And so we arrived at Southease
where Sandyballs was hanging around trying to get himself yet another new job as ticket collector
for Network South East. His contract as a high flying seasonal Border Agency Minion had been terminated recently since the Home Office wanted to recruit more youngsters to deal with compensation claims from the deported E.U. Windrush street sleeping community, and S.B. was now simply unable to cope with the incredibly sophisticated technological know-how required for this new initiative. i.e. he couldn't get an app on his phone for it.

And so the ramble got under way, well sort of, because people seemed to feel the need to take lots of selfies
– me with a ticket collector, me with a black dog
, me with a Japanese student etc. etc. However the day was bright and sunny and so far the NERDS were all excited about where Froggy was going to take us, and what we were going to have for lunch.

We crossed the rickety bridge over The Mighty Ouse


and headed on up to the village of Southease famous for its occasional chilli festival and witch burning activities. Froggy told us that his family had recently given him a birthday present. It was a keep fit torture machine which increased your heart rate to dangerous levels while claiming to give you a torso like Arnold Schwarzenegger. He said he kept getting palpitations and would feel very faint after a bout of exercise, and the rest of us wondered what his family's real motive was in buying him this “life enhancing and healthy” piece of apparatus. Hmmm.........

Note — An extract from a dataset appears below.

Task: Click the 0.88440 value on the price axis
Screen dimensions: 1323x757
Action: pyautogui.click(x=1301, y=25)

We went along a farm track,
talked to some cows and then climbed up a very, very steep hill
which led to chez Kiri Te Kanawa, the famous winner of the Eurovision song contest about a century ago. Bandido was suffering because of the climb and drank all the water given to him by his mom and most of Lafayette's water bottle too. Curly was about to offer the poor dog some Jameson’s from his hip flask but this was not considered a good idea.

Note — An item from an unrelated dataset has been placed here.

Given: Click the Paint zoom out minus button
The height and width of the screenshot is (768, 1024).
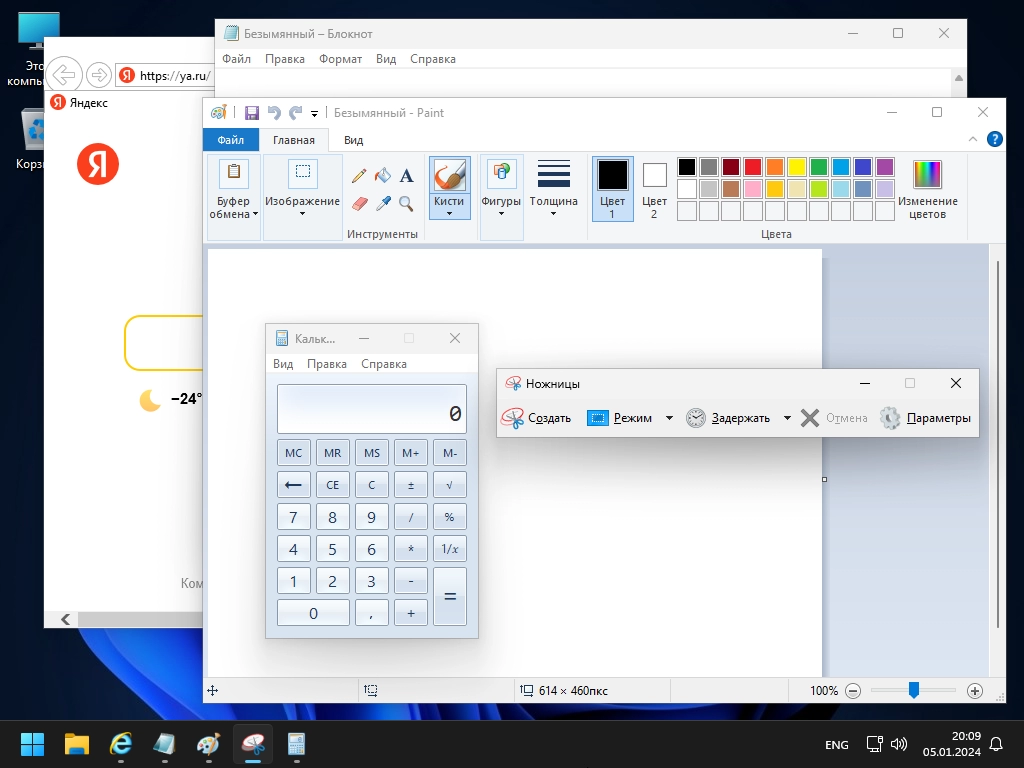Looking at the screenshot, I should [x=853, y=691].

Things got easier as we descended Porky Woman Hill
, the surreal concept of which had to be explained to Imogene of course, and then we got to The Abergavenny Arms in Rodmell which was to be the lunch stop. This pub has a pleasant garden out at the back and a good menu for hungry NERDS and large black dogs.
Lafayette indulged himself with a very expensive portion of crab which almost justified the price, and the rest all had fish (not crab) and chips and other stuff.

Suddenly a familiar voice was heard and Paco appeared. He had of course forgotten that that day was ramble day and had leapt out of bed and driven round to the pub to be part of the festivities. Sandyballs reckoned that when Froggy would be in Quito (yes, he's going to Quito with Matt) he would suddenly find that Paco had jumped in his car and driven over to Peru to join him for a drink.

For some reason the conversation turned to who could remember the oldest BBC programme in the 1950's, and one or two of us remembered Listen with Mother
which ran from a quarter to two to two o'clock in the afternoon – just before our afternoon nap – a bit like Lafayette's lifestyle choice these days too. Paco remembered standing in the street as a little boy feeding toast to the milkman's horse
when he should have instead been running errands for the Spanish Republican secret service (in Fulham.)
Amazing isn't it how time distorts one's perception of what actually happened long ago.

Bandido and the Bish were feeling a little tired so chose to accompany Imogene back to Seaford before the rest had finished all their reminiscences of yesteryear. How they got back will be related later. The rest of the NERDS went back along Froggy's secret path
down over the rickety bridge over the river (nasty trolls snapping at our heels
) and sussed out a new cafeteria at Southease which had recently opened to supply real ramblers with ice-cream and cake and stuff. Then the NERD ramblers said farewell to Sandyballs who we had to leave at the station because he was on the late shift with his new ticket collecting job.

However, Imogen, Bandit and the Bish had failed to take Froggy's exciting route back to the station, and despite leaving about an hour before the others, decided to go another way across the valley and along the levee of the Mighty Ouse. Unfortunately they got to the end of the levee just in time to see the train to Seaford go sailing past them.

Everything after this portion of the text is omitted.